I noticed that the repo could use a number of stylistic, correctness, and performance improvements. For example:

  • The code often performs racy filesystem checks of the form if path.exists() { do_thing(); }. This is incorrect, as the filesystem is a shared resource, and such code is therefore vulnerable to TOCTOU bugs/attacks.
  • The code is in general unnecessarily complex at certain points, and contains some pieces of bad practice as well. For example:
    • The explicit lifetime in StaticModel::truncate_str() could be elided.
    • Again in truncate_str(), the explicit checking of s.chars().count() <= max_c is redundant and only causes an unnecessary iteration over the entire string. The function does exactly the same thing without it.
    • The explicit indexing into the 4-byte or 2-byte chunks during the conversion of the tensor contents to type f32 would be better expressed as <&[u8]>::try_into().unwrap(), which directly produces a [u8; N].
    • Due to potential loss of precision, from-conversion should be preferred over as-conversion for numeric types; the i8-typed path should teherefore be f32::from(b as i8) instead of the current b as i8 as f32.
    • There is again unnecessary casting and indexing when retrieving the shape of the tensor. It should simply be:
      let &[rows, cols] = tensor.shape().try_into().context("embedding tensor is not a 2D matrix")?;
    • Computing the median token length could be done without so many references and explicit dereferencing, and be simplified to just
      let median_token_length = lens.get(lens.len() / 2).copied().unwrap_or(1);
    • Using std::env::set_var() is already discouraged in itself (as it's not safe, see the linked docs), but using what is effectively a global variable for communicating between parts within the same program is especially inelegant.
    • Given that the whole library is about text processing, the humble token argument to the StaticModel::from_pretrained() method has a very non-informative and confusing name.
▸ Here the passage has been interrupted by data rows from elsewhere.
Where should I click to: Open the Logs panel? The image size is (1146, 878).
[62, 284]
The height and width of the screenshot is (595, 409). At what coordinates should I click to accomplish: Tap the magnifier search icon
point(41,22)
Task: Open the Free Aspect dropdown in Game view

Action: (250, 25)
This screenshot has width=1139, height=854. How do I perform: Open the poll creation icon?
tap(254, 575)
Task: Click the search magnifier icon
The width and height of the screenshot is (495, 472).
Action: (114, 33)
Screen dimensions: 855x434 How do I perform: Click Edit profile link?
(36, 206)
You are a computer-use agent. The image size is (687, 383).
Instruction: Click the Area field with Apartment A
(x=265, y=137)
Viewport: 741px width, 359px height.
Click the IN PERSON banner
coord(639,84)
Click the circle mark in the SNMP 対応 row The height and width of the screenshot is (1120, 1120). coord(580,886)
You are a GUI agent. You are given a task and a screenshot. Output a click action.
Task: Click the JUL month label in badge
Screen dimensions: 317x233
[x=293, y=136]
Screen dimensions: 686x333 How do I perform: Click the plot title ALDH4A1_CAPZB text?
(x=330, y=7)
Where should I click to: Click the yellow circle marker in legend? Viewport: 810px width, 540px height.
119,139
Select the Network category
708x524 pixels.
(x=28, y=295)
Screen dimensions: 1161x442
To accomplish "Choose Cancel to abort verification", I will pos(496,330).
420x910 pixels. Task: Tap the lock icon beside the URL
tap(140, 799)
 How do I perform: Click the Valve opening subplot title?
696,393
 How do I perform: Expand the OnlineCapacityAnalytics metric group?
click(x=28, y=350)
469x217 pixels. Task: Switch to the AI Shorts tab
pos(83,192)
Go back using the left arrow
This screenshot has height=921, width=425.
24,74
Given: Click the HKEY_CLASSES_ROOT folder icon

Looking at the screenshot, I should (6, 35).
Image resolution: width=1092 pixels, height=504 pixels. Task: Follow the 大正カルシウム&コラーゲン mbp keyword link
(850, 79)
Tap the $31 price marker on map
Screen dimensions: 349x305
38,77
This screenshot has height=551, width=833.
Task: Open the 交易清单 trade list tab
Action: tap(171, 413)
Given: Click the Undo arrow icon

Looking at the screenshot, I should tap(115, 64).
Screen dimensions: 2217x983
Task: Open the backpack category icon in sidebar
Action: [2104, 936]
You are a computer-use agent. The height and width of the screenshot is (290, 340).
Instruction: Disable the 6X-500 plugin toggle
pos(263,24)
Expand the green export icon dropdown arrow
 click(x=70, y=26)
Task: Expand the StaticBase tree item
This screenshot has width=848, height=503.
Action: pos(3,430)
Which token is it? The token to be classified? The start token? Ah, it's the HuggingFace API token! It would be better to call it hf_api_token instead.
    • It would be better to accept an AsRef<Path> as the type of the repo_or_path argument instead of forcing a concrete &str. The reason for this is that &str implements AsRef<Path>, but a &Path can't easily (and losslessly) be converted to a &str because they (paths) aren't necessarily valid UTF-8. So the API would be more flexible and easier to use if it accepted an AsRef<Path>, which includes strings.
    • Again, deciding whether the input is a filesystem path or a HF repo URL based on the existence of the path on a local drive is at best shady. If someone misspells the path, or tries to access a directory with insufficient permissions etc., s/he will be confused as to why the library suddenly tries to download from HF. There should be an explicit flag/enum to declare which behavior one wants, or maybe even two entirely separate constructor functions for the two kinds of data sources.
    • Single-variable expressions in format strings can and should be inlined for better readability. For example:
      - .map_err(|e| anyhow!("Failed to load tokenizer: {}", e))?; + .map_err(|e| anyhow!("failed to load tokenizer: {e}"))?;
    and the same applies to the error message containing unk_token, for example.
    • (ah, yes, and error messages in Rust generally start with a lowercase letter by convention.)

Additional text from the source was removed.